* **EXERCISE DATA**
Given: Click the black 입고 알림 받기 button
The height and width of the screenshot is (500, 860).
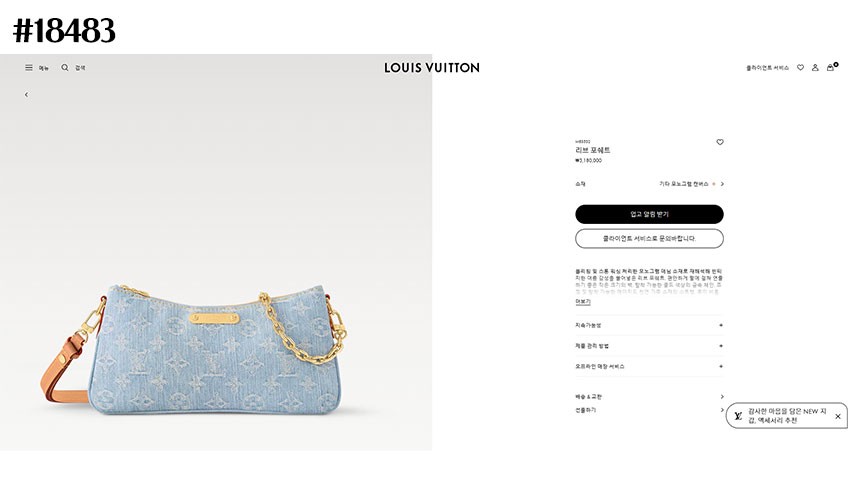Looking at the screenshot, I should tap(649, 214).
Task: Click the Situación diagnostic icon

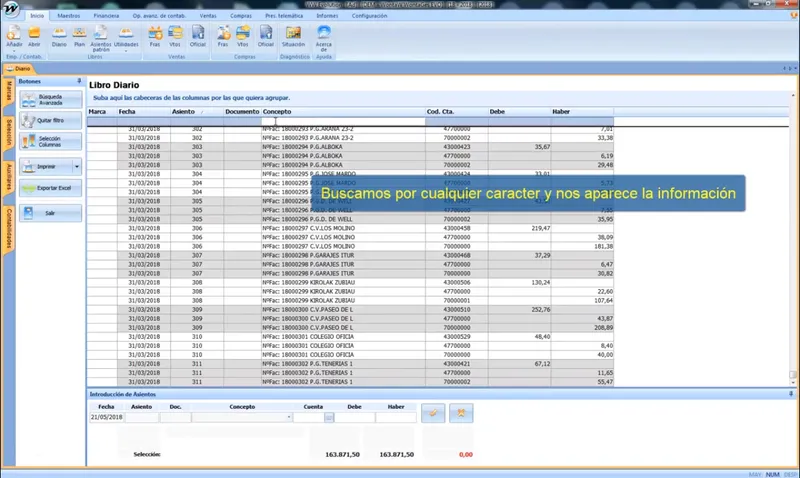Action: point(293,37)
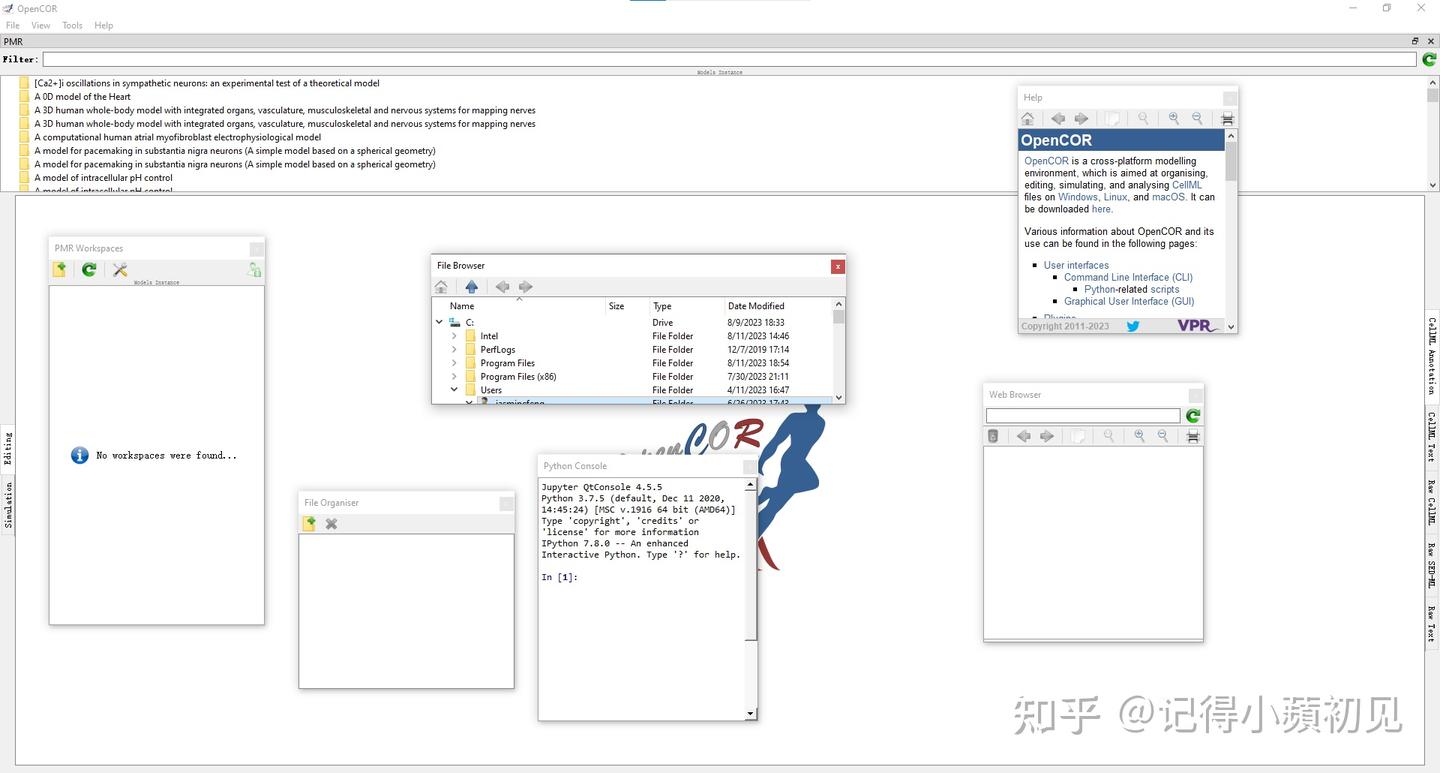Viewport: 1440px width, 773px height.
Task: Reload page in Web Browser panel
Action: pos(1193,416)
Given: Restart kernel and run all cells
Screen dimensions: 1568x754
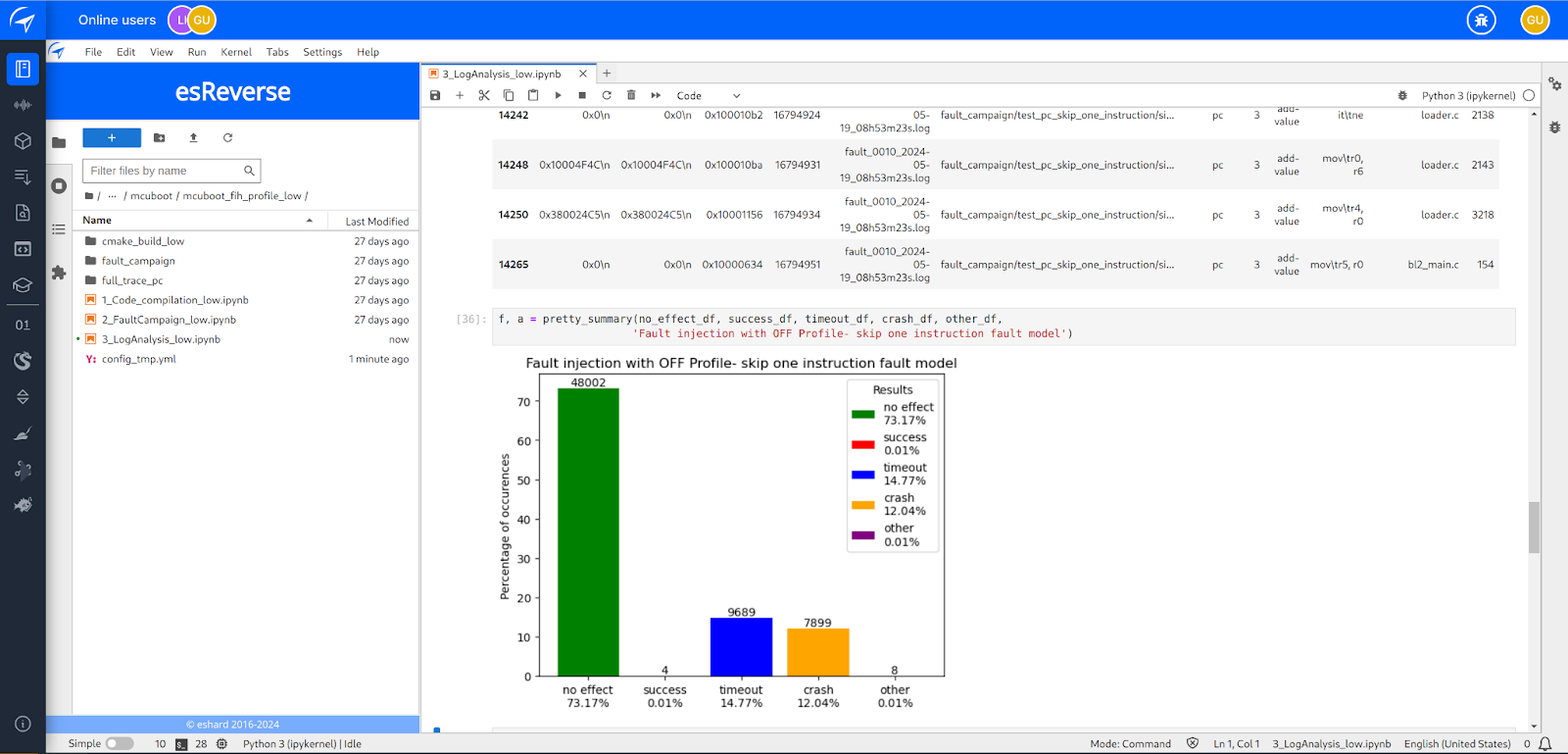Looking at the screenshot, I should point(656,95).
...
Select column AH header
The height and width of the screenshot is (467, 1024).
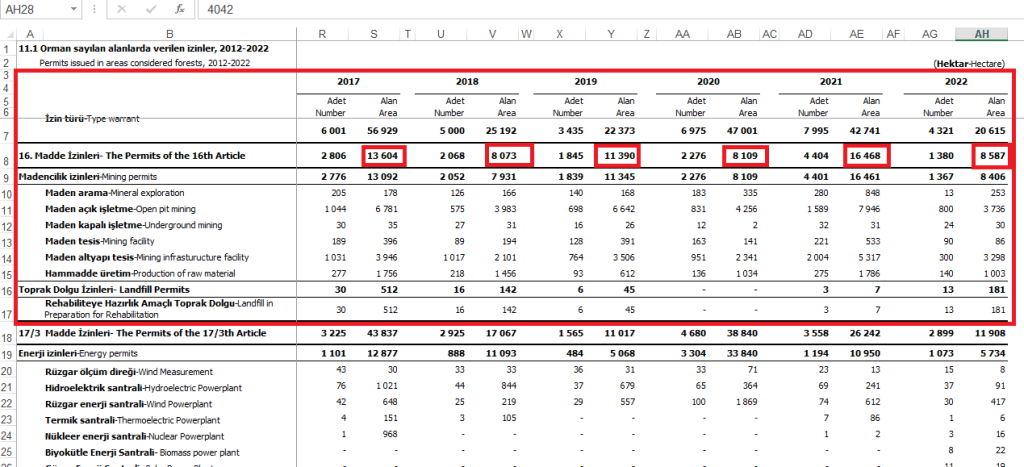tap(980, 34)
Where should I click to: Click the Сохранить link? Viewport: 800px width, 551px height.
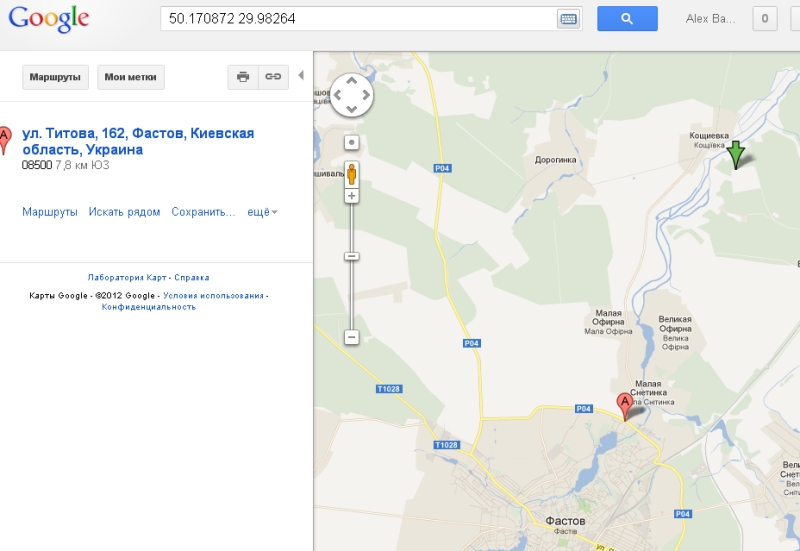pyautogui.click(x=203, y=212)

* **WHAT YOU HAVE TO DO**
Beginning at the line above that contains "Given: Click the black 입고 알림 받기 button" and going on through the line that contains "Given: Restart kernel and run all cells", please copy every line exactly, leaving the pictures out and adding nothing.

* **RESPONSE TO THE EXERCISE**
Given: Click the black 입고 알림 받기 button
The height and width of the screenshot is (500, 860).
Looking at the screenshot, I should tap(649, 214).
Task: Click the Situación diagnostic icon

Action: point(293,37)
Viewport: 1440px width, 773px height.
Task: Reload page in Web Browser panel
Action: pos(1193,416)
Given: Restart kernel and run all cells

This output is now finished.